You’ve explained the purpose of objective assessment. Your client is fully on board. You’ve picked a few brief measures to incorporate into your sessions and your client completed them just as you asked. Great! This level of compliance is every therapist’s dream. But, what you do next with this information is what separates measurement from measurement-based care.
It’s important to maintain your client’s enthusiasm for measurement-based care by rewarding their efforts. The best way to do that is to demonstrate the utility of the information your client provided by making it a central focus of your sessions.
Here are some examples of how to do this, depending on your client’s stage of care:
If it’s early on in treatment:
Step one is to offer your client praise, praise, and more praise for taking the time to complete these measures. Never underestimate the power of positive reinforcement!
Next, review the measure with your client collaboratively. If you’re doing teletherapy, it’s helpful to share your screen so that you both can see the measure your client just completed. If it’s a short measure, like the PHQ-9, it’s feasible, and often helpful, to go through each item one-by-one. This can be especially important for certain items that assess changes in sleep and eating, but don’t require the client to specify whether they are sleeping or eating more or less than usual.
When you’ve finished reviewing, summarize your impressions and demonstrate how these items can be used to shape the agenda, while leaving room for their input, too. You might try something like:
“Based on your responses here, it seems like low energy, low self-esteem, and trouble falling asleep are symptoms you’re experiencing nearly every day over the past two weeks. We should definitely add these to our session agenda. We may not get to all of them today, so I’d like to ask you, which feels most important to discuss?”
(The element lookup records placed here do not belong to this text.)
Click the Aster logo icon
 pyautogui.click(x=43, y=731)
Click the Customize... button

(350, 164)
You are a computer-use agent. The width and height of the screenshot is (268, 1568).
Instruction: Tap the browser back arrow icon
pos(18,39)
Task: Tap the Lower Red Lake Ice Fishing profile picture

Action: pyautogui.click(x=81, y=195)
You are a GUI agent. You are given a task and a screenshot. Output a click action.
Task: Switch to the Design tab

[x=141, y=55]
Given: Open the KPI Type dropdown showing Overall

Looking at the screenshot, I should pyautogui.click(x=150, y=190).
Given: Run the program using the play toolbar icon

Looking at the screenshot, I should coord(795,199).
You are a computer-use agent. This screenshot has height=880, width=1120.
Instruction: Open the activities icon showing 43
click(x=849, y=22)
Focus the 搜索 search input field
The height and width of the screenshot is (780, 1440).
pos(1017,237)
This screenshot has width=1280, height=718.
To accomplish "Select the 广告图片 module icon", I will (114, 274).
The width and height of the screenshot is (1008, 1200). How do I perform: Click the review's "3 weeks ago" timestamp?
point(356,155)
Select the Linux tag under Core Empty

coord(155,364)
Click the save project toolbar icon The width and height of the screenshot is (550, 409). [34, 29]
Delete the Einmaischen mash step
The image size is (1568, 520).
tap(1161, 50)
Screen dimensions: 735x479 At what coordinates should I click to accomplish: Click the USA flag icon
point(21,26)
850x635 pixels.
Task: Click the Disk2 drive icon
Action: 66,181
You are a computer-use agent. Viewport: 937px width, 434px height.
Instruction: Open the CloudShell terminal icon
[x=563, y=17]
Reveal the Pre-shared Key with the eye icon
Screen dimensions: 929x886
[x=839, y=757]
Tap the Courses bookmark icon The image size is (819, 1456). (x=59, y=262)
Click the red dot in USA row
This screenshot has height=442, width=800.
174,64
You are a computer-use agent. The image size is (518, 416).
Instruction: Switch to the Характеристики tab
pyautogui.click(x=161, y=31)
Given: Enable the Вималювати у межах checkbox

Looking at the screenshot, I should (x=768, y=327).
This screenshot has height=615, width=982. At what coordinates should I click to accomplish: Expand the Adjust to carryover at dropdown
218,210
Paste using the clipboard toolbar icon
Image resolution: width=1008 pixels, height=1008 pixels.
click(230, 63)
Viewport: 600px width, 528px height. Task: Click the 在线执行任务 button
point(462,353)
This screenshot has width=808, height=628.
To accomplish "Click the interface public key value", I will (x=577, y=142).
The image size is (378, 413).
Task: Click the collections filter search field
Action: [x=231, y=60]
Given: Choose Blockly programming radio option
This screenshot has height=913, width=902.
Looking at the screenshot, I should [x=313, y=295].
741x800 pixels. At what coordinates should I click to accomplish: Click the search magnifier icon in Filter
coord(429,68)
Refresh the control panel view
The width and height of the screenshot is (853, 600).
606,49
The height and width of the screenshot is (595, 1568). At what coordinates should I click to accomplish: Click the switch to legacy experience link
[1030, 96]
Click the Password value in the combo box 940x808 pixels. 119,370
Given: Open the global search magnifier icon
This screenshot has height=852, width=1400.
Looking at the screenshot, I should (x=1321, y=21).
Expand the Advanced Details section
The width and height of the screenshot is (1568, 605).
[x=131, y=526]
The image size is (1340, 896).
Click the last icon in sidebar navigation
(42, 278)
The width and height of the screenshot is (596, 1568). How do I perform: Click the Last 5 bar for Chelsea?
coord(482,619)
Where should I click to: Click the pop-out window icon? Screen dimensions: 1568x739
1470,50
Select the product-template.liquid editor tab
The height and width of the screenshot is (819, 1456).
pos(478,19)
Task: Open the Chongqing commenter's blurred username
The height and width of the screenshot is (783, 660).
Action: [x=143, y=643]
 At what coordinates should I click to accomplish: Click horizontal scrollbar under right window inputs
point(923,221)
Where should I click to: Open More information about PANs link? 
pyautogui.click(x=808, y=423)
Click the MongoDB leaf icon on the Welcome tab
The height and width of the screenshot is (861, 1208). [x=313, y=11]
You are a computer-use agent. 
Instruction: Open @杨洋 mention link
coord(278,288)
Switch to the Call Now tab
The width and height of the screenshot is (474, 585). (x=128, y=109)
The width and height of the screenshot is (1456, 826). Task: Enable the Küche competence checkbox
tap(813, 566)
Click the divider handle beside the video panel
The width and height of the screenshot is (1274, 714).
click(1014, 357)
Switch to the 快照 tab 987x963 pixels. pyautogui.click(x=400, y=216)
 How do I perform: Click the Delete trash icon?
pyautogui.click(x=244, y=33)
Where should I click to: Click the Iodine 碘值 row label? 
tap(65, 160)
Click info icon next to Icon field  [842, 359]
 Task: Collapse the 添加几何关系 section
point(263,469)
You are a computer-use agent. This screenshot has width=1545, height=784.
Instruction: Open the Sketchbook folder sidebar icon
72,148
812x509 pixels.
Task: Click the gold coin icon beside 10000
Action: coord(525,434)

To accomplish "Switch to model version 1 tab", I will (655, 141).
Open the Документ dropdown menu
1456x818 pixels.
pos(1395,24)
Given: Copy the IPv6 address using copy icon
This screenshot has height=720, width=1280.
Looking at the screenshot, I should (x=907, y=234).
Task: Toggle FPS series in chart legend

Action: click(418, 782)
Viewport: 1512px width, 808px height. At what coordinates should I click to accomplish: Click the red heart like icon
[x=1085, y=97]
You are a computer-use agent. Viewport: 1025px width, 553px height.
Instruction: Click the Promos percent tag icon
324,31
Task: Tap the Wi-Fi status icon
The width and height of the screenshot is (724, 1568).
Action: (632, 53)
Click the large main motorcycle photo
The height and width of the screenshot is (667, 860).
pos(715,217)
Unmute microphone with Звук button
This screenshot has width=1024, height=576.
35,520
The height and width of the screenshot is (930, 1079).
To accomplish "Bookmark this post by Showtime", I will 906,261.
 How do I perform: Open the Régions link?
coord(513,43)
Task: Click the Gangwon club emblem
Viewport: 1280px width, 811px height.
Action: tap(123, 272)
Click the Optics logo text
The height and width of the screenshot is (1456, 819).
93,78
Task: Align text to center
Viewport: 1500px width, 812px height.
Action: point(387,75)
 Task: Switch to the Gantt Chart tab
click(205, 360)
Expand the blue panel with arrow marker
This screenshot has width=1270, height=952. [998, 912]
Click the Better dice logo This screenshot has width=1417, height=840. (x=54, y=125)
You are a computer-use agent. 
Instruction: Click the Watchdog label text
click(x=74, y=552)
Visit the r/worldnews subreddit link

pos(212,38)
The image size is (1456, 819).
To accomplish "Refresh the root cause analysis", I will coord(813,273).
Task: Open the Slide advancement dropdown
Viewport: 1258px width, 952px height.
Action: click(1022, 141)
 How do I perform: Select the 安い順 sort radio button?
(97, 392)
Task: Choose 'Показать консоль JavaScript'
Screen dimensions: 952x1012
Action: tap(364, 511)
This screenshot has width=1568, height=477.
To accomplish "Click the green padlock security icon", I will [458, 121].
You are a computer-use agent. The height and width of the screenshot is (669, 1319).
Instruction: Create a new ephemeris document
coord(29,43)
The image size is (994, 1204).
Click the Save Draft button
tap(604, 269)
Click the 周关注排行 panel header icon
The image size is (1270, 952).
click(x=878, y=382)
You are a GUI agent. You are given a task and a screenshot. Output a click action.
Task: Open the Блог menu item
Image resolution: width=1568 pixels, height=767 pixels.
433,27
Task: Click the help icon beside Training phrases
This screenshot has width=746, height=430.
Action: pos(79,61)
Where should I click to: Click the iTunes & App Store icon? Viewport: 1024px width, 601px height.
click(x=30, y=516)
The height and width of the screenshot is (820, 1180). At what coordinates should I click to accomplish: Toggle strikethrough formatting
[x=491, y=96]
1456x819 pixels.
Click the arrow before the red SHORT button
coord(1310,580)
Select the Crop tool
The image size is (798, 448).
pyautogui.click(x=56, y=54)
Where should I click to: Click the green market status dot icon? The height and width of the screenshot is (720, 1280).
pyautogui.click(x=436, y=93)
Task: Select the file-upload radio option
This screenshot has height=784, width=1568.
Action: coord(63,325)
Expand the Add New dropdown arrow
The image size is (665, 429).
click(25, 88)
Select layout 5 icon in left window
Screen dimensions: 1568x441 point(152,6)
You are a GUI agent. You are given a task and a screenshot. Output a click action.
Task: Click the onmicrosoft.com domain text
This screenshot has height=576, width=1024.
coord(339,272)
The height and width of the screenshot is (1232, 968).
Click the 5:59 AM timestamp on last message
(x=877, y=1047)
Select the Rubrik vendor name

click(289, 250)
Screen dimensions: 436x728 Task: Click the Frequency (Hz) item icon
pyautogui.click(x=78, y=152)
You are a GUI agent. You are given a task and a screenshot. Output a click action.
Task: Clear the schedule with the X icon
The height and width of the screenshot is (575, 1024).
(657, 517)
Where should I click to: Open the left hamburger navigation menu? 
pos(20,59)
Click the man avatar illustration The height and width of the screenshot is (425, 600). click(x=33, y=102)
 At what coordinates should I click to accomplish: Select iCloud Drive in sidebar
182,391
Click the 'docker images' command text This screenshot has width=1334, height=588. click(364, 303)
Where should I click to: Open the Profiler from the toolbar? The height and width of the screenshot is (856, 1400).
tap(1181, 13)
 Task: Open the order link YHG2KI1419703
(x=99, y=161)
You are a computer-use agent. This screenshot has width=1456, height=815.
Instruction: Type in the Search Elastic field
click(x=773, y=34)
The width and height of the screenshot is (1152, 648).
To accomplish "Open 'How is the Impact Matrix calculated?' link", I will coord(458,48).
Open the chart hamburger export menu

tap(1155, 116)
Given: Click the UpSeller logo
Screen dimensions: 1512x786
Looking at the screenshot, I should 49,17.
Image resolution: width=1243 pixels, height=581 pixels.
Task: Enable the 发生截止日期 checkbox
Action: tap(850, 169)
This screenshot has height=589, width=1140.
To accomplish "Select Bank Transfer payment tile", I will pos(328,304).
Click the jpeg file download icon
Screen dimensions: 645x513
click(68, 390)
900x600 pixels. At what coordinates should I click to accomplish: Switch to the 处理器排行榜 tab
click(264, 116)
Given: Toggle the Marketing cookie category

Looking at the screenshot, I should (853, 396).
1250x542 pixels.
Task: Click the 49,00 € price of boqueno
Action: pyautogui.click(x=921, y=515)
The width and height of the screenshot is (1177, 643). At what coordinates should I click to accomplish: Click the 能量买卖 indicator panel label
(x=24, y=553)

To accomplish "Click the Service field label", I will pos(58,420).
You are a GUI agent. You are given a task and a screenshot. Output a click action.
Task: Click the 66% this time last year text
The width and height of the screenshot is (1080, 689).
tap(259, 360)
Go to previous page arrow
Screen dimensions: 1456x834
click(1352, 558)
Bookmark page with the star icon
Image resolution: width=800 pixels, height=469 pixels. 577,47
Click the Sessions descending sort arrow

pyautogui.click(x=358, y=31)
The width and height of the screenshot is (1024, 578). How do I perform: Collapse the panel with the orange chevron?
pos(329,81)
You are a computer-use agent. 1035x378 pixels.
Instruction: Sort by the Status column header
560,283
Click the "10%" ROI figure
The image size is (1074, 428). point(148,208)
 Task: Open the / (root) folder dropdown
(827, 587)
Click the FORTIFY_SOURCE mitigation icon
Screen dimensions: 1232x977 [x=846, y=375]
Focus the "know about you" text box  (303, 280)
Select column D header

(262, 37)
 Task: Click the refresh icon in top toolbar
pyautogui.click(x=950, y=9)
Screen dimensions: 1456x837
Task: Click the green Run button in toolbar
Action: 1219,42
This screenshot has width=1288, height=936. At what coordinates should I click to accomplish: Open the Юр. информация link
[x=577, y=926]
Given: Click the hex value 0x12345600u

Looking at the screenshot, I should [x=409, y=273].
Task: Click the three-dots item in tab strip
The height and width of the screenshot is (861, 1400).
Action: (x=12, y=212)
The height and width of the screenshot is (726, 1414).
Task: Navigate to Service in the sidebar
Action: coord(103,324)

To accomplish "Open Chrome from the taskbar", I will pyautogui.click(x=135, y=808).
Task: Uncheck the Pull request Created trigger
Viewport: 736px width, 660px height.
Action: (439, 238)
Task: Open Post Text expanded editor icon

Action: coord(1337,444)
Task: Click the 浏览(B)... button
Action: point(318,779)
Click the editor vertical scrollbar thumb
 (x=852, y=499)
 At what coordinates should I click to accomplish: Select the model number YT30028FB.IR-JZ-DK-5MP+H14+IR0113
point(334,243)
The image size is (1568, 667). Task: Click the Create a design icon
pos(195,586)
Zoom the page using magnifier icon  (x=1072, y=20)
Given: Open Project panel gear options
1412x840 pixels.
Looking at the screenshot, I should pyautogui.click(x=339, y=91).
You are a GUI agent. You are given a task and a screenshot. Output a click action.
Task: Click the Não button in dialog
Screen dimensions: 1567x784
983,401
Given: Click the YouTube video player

Of course, for the PHQ-9, there is one item that is always important to check - item #9 - that queries suicidal ideation. It might be tempting to assume that just because your client hasn’t ever spontaneously endorsed suicidal ideation that they don’t experience it, but don’t fall into this trap. Plus, for clinicians who struggle to find their footing when assessing suicidal risk, leaning on objective data can be a big relief.
If it’s further along in treatment:
Lucky you! You’ve likely got several data points to use to judge progress. After all, you’ve probably been reminding your clients (and yourself) that it’s difficult to evaluate scores in isolation, but now with several scores over a longer period of time, you and your client can evaluate trends together.
If you’ve been plotting total scores each time your client completes a measure, pull up that graph! Ask your client what they notice, and use this information to guide your conversation. If symptoms are decreasing, to what does your client attribute their success? Was there a specific skill or strategy that seemed to make a big difference? If symptoms have plateaued, what hypotheses does your client have about why this might be?
Taking stock in this way can also be a useful opening for clients to engage in self-reflection about their own role in treatment progress. For example, if scores have remained unchanged or worsened, could it be that the client has not been as diligent as they were in the beginning of treatment about completing homework? Perhaps they have missed sessions altogether (and, by the way, session attendance is a form of objective data you can track!). Or, maybe your client is extremely conscientious but hasn’t been implementing skills learned in therapy because they don’t fully understand how (even though they’ve been nodding their head at you for months on end!). Tracking progress during periods of high and low treatment engagement can help the client and therapist make a plan for getting back on track.
Remember, measurement is the steering wheel, and care provision is the gas pedal; the two should work together in synchrony. Allowing each individual session, as well as treatment as a whole, to unfold based on assessment results can help you feel confident in your clinical decision-making. And, transparency is key! By giving your client a glimpse into how you use their data to structure your sessions, you are helping to teach your client to become their own therapist.